Convert the items from the line containing "The height and width of the screenshot is (370, 592)." up to and including the line containing "Looking at the screenshot, I should coord(176,789)." into a Markdown table with the columns Row and Line. Number each line in the Row column, and leave out any blank lines.

▸ **Supplied data**
►

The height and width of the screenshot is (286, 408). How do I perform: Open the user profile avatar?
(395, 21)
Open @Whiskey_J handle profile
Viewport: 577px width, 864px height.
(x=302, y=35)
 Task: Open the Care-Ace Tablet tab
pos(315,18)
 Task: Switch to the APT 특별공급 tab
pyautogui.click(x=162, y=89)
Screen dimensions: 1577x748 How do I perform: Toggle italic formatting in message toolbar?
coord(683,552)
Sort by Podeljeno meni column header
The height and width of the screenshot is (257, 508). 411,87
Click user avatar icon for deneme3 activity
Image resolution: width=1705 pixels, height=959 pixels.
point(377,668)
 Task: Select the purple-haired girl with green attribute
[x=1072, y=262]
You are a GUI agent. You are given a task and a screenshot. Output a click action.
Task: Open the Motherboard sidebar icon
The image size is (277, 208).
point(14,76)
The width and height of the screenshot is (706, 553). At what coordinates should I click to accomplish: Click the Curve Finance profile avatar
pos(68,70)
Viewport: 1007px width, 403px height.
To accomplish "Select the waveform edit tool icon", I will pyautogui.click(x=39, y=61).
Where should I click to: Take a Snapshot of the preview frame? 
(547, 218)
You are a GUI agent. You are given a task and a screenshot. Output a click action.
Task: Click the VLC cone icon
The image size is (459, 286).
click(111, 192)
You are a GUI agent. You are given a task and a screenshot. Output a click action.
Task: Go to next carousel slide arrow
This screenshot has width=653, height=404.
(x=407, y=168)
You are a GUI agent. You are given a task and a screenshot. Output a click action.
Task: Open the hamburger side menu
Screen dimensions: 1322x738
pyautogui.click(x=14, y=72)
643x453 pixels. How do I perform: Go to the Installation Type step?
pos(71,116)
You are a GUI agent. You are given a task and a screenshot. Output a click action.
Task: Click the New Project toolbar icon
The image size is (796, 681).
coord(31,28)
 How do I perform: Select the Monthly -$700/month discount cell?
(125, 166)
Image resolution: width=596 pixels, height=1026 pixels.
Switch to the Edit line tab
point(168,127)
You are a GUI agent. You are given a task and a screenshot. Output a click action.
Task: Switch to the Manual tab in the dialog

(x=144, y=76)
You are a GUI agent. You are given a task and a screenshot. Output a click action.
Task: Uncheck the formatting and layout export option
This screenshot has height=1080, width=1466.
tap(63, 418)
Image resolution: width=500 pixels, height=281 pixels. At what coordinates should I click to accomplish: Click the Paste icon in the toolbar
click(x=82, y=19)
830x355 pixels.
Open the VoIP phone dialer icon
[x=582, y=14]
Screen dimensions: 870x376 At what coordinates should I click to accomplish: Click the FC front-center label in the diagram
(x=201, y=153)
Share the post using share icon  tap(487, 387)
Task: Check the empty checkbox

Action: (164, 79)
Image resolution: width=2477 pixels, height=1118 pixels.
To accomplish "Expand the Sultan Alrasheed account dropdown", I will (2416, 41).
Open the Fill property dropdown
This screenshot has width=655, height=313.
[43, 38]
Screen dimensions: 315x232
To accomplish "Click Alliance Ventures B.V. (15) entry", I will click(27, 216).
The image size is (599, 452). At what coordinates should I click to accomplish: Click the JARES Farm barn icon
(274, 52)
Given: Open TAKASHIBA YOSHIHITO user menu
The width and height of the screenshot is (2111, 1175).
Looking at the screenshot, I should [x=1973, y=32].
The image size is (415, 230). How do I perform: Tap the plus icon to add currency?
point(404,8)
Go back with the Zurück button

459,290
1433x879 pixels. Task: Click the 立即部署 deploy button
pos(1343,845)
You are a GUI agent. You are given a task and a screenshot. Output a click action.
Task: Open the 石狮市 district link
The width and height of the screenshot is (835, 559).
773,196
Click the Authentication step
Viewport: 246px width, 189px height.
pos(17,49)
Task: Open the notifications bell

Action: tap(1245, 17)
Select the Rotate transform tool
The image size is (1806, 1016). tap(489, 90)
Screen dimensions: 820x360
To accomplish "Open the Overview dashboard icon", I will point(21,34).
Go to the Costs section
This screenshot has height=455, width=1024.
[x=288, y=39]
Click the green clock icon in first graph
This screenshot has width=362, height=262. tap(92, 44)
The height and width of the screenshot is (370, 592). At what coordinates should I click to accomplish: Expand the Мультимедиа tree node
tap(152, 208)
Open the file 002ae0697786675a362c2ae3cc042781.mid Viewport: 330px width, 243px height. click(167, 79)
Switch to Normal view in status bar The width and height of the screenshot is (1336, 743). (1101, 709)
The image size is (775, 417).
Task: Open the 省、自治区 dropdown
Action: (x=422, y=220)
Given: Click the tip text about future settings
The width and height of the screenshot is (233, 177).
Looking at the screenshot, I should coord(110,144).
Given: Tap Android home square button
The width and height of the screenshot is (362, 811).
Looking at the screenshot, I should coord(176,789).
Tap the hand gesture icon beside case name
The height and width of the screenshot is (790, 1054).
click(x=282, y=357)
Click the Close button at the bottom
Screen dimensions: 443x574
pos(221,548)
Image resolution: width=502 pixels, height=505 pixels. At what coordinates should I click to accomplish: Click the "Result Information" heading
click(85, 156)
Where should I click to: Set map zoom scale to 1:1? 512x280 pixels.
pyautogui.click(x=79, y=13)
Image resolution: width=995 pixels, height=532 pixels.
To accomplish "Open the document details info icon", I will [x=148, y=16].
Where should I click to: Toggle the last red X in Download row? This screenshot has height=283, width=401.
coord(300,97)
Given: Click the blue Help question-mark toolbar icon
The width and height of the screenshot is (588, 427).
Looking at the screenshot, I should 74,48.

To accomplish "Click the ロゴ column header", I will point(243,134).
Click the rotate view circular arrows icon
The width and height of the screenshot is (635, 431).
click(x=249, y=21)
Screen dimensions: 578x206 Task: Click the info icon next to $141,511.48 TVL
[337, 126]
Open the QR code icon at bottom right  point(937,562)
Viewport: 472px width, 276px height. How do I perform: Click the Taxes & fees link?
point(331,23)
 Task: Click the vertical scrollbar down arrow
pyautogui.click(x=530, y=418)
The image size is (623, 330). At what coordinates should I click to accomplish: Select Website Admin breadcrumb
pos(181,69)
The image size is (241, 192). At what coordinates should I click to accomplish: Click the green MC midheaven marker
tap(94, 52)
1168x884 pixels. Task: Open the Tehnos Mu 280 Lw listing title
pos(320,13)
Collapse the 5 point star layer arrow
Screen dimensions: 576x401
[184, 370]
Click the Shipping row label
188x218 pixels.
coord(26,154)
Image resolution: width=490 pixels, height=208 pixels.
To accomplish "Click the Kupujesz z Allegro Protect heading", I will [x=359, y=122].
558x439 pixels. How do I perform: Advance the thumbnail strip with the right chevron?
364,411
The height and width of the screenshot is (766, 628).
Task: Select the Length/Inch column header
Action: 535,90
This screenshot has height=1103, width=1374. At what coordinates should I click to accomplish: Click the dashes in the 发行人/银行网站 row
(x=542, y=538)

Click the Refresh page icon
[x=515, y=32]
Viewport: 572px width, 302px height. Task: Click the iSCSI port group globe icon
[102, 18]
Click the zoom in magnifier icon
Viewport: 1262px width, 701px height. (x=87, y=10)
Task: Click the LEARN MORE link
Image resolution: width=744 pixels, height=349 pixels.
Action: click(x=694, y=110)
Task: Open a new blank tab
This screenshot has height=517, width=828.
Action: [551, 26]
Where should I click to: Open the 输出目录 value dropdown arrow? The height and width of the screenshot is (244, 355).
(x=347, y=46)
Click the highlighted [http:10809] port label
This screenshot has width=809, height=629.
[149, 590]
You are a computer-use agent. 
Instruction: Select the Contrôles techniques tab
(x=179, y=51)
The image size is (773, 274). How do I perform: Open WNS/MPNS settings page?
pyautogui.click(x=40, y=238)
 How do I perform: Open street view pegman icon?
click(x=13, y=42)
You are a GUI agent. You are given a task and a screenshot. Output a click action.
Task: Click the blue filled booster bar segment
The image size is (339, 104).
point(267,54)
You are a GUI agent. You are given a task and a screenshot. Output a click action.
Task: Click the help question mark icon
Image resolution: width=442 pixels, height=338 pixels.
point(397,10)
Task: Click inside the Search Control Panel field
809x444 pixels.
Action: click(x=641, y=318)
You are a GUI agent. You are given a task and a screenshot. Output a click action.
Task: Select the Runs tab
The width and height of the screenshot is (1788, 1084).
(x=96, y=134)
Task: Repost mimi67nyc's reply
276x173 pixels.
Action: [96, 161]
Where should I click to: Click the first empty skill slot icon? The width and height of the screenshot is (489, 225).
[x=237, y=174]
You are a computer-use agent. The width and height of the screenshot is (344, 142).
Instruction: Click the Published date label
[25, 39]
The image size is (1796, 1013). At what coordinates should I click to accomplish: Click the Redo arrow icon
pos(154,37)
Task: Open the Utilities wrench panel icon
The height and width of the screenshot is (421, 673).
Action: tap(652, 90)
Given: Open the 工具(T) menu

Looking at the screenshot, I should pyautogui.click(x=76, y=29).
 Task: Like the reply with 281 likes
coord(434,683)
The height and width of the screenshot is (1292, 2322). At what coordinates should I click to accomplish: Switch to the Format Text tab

◄

▸ **Answer**
| Row | Line |
|---|---|
| 1 | The height and width of the screenshot is (370, 592). At what coordinates should I click to accomplish: Expand the Мультимедиа tree node |
| 2 | tap(152, 208) |
| 3 | Open the file 002ae0697786675a362c2ae3cc042781.mid Viewport: 330px width, 243px height. click(167, 79) |
| 4 | Switch to Normal view in status bar The width and height of the screenshot is (1336, 743). (1101, 709) |
| 5 | The image size is (775, 417). |
| 6 | Task: Open the 省、自治区 dropdown |
| 7 | Action: (x=422, y=220) |
| 8 | Given: Click the tip text about future settings |
| 9 | The width and height of the screenshot is (233, 177). |
| 10 | Looking at the screenshot, I should coord(110,144). |
| 11 | Given: Tap Android home square button |
| 12 | The width and height of the screenshot is (362, 811). |
| 13 | Looking at the screenshot, I should coord(176,789). |